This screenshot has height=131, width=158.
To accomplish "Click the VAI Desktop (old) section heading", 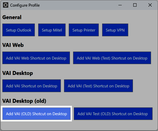I will 24,101.
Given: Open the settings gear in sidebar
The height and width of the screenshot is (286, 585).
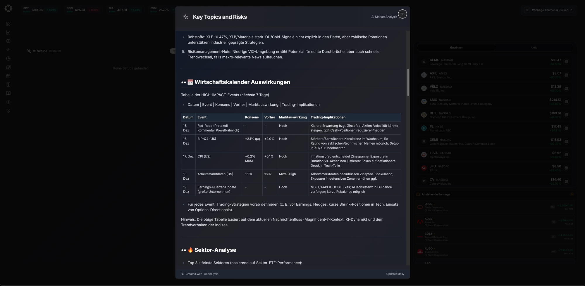Looking at the screenshot, I should [x=8, y=102].
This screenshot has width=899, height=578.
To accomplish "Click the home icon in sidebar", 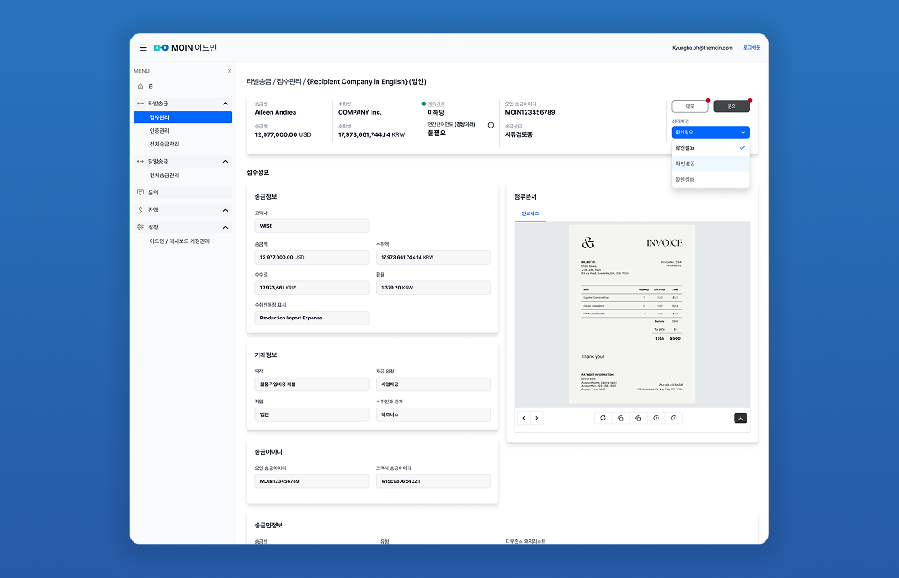I will [x=140, y=86].
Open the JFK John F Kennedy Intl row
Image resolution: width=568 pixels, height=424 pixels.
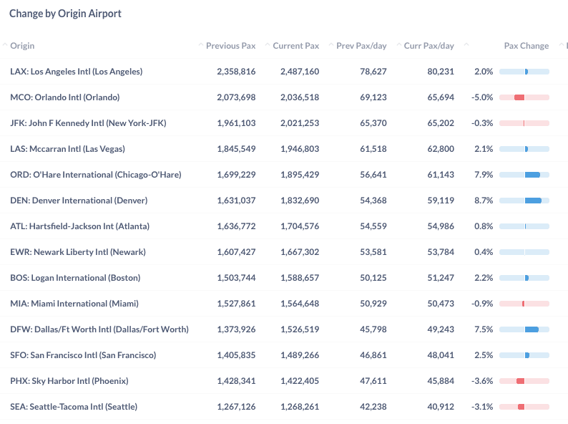click(284, 123)
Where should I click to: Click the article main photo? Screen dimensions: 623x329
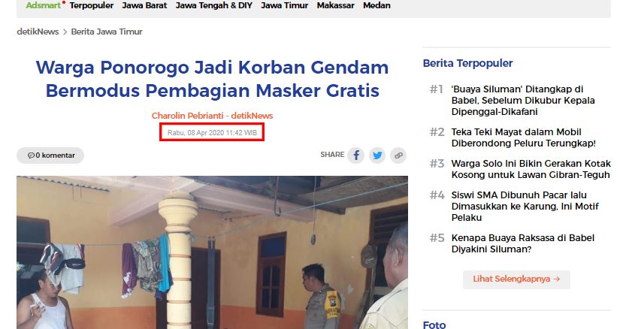click(212, 252)
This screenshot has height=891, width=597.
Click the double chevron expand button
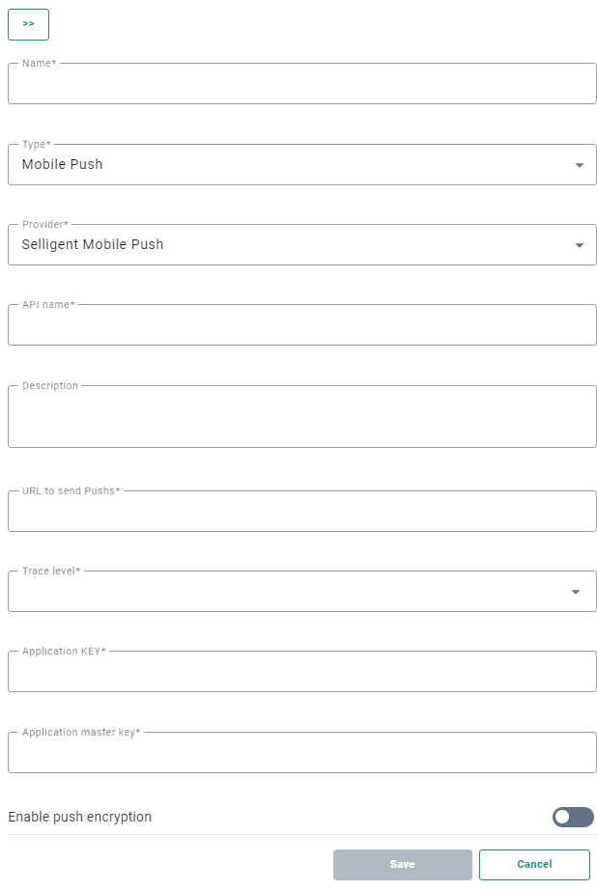pyautogui.click(x=28, y=24)
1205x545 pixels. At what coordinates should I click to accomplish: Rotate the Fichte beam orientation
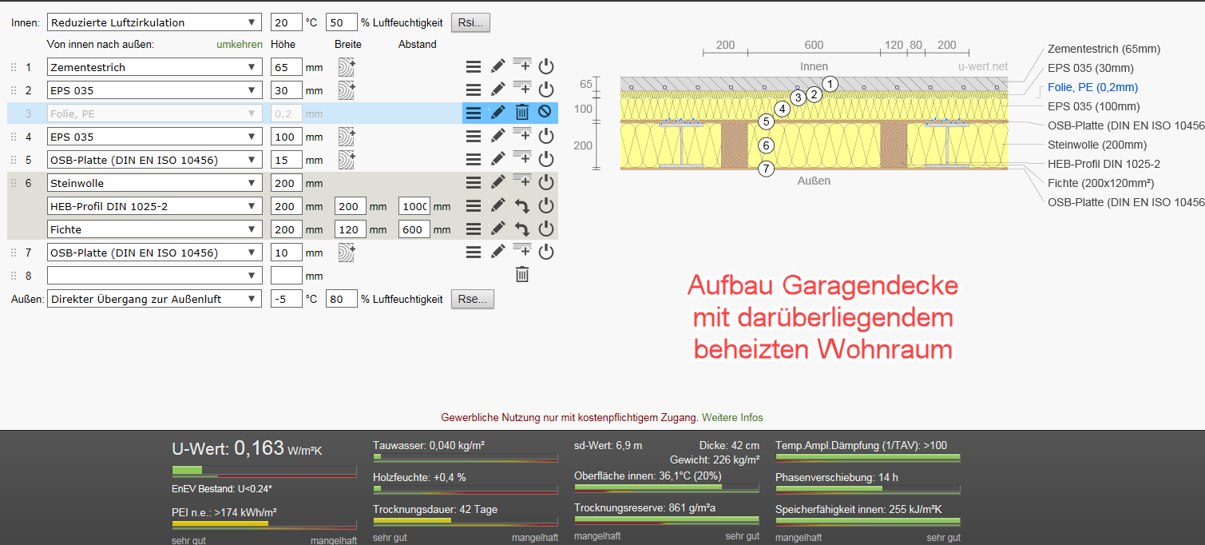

____

* _Task requirements_: With every picture left out, print exactly the lines from the one containing "Where should I" through the final line of the material above.

* _Result_:
Where should I click to: Click the article main photo? Screen dimensions: 623x329
click(212, 252)
This screenshot has height=891, width=597.
Click the double chevron expand button
pyautogui.click(x=28, y=24)
1205x545 pixels. At what coordinates should I click to accomplish: Rotate the Fichte beam orientation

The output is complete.